#### [Aim of the exercise]
Among the records below, find the line that has "Where should I"; from there, give the lines again exactly, and stop after the line that has "Task: Click the Designer label text".

+++++

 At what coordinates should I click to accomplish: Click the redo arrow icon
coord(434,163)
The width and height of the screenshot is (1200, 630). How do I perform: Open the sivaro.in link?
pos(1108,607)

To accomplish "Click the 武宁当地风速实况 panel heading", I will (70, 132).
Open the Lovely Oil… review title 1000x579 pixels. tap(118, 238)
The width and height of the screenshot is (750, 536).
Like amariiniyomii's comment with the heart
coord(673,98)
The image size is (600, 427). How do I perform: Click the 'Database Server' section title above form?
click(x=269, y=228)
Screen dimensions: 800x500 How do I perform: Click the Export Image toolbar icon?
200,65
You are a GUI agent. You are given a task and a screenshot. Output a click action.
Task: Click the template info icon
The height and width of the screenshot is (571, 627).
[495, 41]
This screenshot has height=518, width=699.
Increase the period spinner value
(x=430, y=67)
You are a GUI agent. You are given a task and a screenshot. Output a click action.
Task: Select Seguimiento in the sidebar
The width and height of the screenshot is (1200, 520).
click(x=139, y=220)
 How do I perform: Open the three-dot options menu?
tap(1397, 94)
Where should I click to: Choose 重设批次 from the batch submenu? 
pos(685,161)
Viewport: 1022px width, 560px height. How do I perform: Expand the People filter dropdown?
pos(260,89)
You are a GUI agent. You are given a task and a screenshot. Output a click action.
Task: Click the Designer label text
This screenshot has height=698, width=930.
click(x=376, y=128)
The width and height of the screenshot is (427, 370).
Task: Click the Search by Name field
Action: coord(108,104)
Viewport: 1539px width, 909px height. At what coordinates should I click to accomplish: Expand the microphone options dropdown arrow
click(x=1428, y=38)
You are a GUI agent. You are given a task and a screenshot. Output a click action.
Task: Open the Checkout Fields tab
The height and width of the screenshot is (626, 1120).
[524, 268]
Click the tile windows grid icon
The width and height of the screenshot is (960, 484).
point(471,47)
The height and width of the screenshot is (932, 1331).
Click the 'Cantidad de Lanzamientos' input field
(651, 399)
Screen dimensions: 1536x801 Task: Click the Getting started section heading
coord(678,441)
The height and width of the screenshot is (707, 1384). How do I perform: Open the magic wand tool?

+++++

#### [Exercise output]
Where should I click to: Choose 重设批次 from the batch submenu? 
pos(685,161)
Viewport: 1022px width, 560px height. How do I perform: Expand the People filter dropdown?
pos(260,89)
You are a GUI agent. You are given a task and a screenshot. Output a click action.
Task: Click the Designer label text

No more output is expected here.